LOL.. Congratulations eyeinthesky :) I'm taking now Physics, Mathematics and Biology as 3 A-level subjects -It's my last year at school. So wish me luck! :ph34r:

My parents, my whole family lets say, aren't being encourging and supportive for my intentions to study Aerospcae Engineering or to get into this field. So i'm a bit confused about that. It's a big matter to consider now, especially that i don't want to waste my college years studying something that i'm not into..

2004-Oct-08, 12:02 PM
Hi Ola,

In the end it is your carrer not your families, so when you decide to apply for courses base your decision on that. I would stiil like to enter the aerospace industry but as with all jobs it is a matter of opportunity. Do your research, and not just about jobs, but the type of work that these companies do (maybe a materials science or an aeronautics degree would be more beneficial?). Finally, I would recommend a sandwich course or one that gives you an opportunity to work briefly in Industry. This is far more valuable than getting a few percent in an obscure module.

Good luck in your exams!

2004-Oct-08, 12:39 PM
Hi bunny! mind sharing your phd degree? what is your field of specialization? From what university?

2004-Oct-08, 02:30 PM
I am a bit of a jack-of-all-trades, master of none as they say. I have a hunger for knowledge, rather than looking for expertise in a niche.

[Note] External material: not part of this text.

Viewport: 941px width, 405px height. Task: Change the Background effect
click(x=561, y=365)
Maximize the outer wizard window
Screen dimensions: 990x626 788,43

started with applied physics/astrophysics for degree, went into polymer physics (detour I should have avoided-but the Ph.D was close to home) will be returning to optical/laser physics, which is my primary interest if my job seeking turns out okay.

It is a pity I had no definite career plan earlier. I envy those who know what they want to do a get about doing it. No doubt my career (or lack of) would have taken a different path.